- The Washington Times - Sunday, January 11, 2009

ANALYSIS/OPINION:

COMMENTARY:

The Bush administration last month announced a new regulation protecting health-care providers who refuse to perform abortions or other medical procedures that violate their conscience.

Pro-choice groups have cried foul, arguing that the last-minute regulation is a politically motivated attack on a woman’s right to choose and will restrict women’s access to abortion and contraceptives. The incoming Obama administration has signaled it wants to repeal the rule.

That would be a mistake. Lost in the pro- and anti-abortion debate is the fact that this regulation allows a health-care provider to opt out of a procedure for one, and only one, reason - that the procedure would violate their conscience.

Protections for conscience have a long and storied history in American law, from protections for conscientious objectors in wartime, to laws that allow prison doctors to opt out of administering lethal injections. This history demonstrates a simple truth - it is wrong to force anyone to violate his or her conscience.

Liberal opponents of the regulation generally agree it is wrong to force a Quaker to go to war or force a death-penalty opponent to administer lethal injection. Why then is it fine to force an evangelical doctor to perform an abortion or a Catholic pharmacist to dispense contraceptives?

Opponents try to duck this question by arguing that conscientious objectors in the health-care context should simply find a different job - one that does not conflict with their consciences. But that argument would exclude a large swath of the population from an entire occupation solely because of their religious or moral beliefs. Such discrimination would never be acceptable on the basis of race, gender or national origin. It is no more acceptable on the basis of religion.

The “get another job” argument also ignores the fact that many health-care providers entered their field long before the practices they object to became part of the profession. Many obstetricians and gynecologists (Ob/Gyns) entered their field when assisting in an abortion was still a criminal act. Most pharmacists and medical researchers entered their fields long before Plan B contraceptives or stem-cell research became a reality. It is particularly deplorable to force these individuals out of their profession simply because new practices or technologies arose that conflict with their religious beliefs.

Opponents of the regulation also claim a right of conscientious objection in the health-care context will restrict women’s access to health care - namely, abortion and contraceptives. This claim is rarely backed by any empirical evidence. When one pharmacist refuses to dispense emergency contraceptives, other pharmacists are often more than willing to do so.

But even if conscientious objection did reduce access to abortion or contraception, problems of access could be solved by various measures short of forcing health care providers to violate their conscience. Illinois, for example, requires pharmacies that do not carry emergency contraception to post a sign directing patients to other pharmacies that do. Such information-forcing measures - which can be imposed on facilities rather than individuals - are much less intrusive than forcing all pharmacies to stock emergency contraceptives or forcing all pharmacists to dispense them.
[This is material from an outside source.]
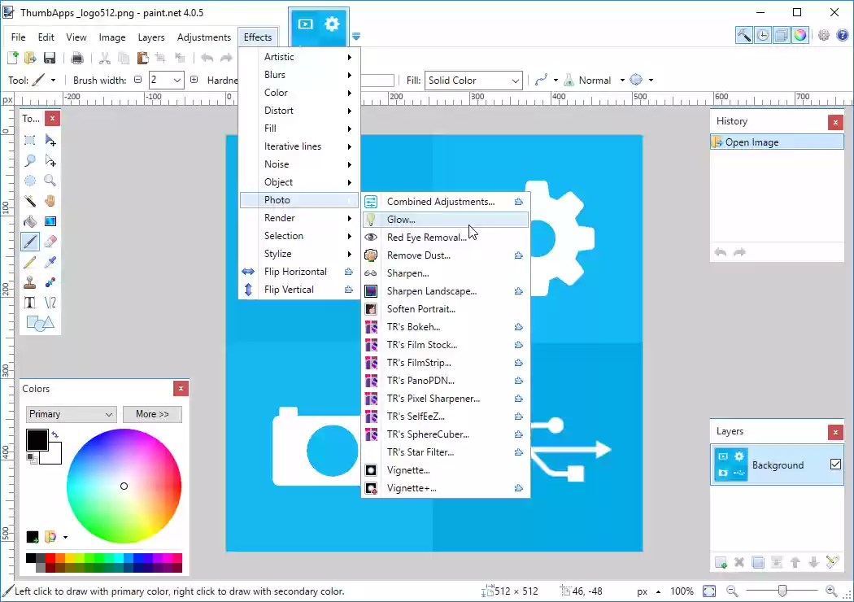Screen dimensions: 854x602
Task: Select the Text tool
Action: tap(30, 303)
The access argument is also based on the subtle assumption that most conscientious objectors are just bluffing. That is, faced with the choice between dispensing contraceptives and being punished, most health-care practitioners will simply cave in and dispense contraceptives.

That is simply not true. Eleven Alabama nurses in 2004 resigned their positions at state health clinics rather than provide emergency contraception against their moral convictions. And they have been joined by many more.

Trampling the right of conscience, then, will not increase access to health care for anyone. Rather, it will force qualified religious individuals out of the profession, ultimately reducing access to health care for everyone who is not seeking contraception or abortion.

Finally, pro-choice activists assert that abortion should trump conscience because abortion is a constitutional right. But this assertion confuses a negative right with a positive one. That is, the constitutional right to an abortion is a right to be free from government interference in certain decisions regarding an abortion. It is not (and has never been recognized as) an affirmative right to command the assistance of others in receiving an abortion. That is especially true when commanding the assistance of others would violate their sincerely held - and constitutionally protected - religious beliefs.

President-elect Barack Obama has taken great care to reach out to people of faith, including those who did not vote for him. The choice of the Rev. Rick Warren to give the Inaugural invocation is only the most recent example. The protection of conscientious objectors in the health-care context gives Mr. Obama an opportunity to answer a question that should not be above his pay grade: Is the right to follow one’s conscience fundamental or not?

Regardless of one’s view on abortion, contraceptives, war or capital punishment, respecting conscience only when one agrees with you is no respect for conscience at all. Those who champion “choice” and “tolerance” should respect the conscience-based choices of those with whom they disagree.

Kevin J. “Seamus” Hasson is president of the Becket Fund for Religious Liberty, a nonpartisan, interfaith public interest law firm protecting the free exercise of all religious traditions. Luke W. Goodrich is legal counsel at the Becket Fund.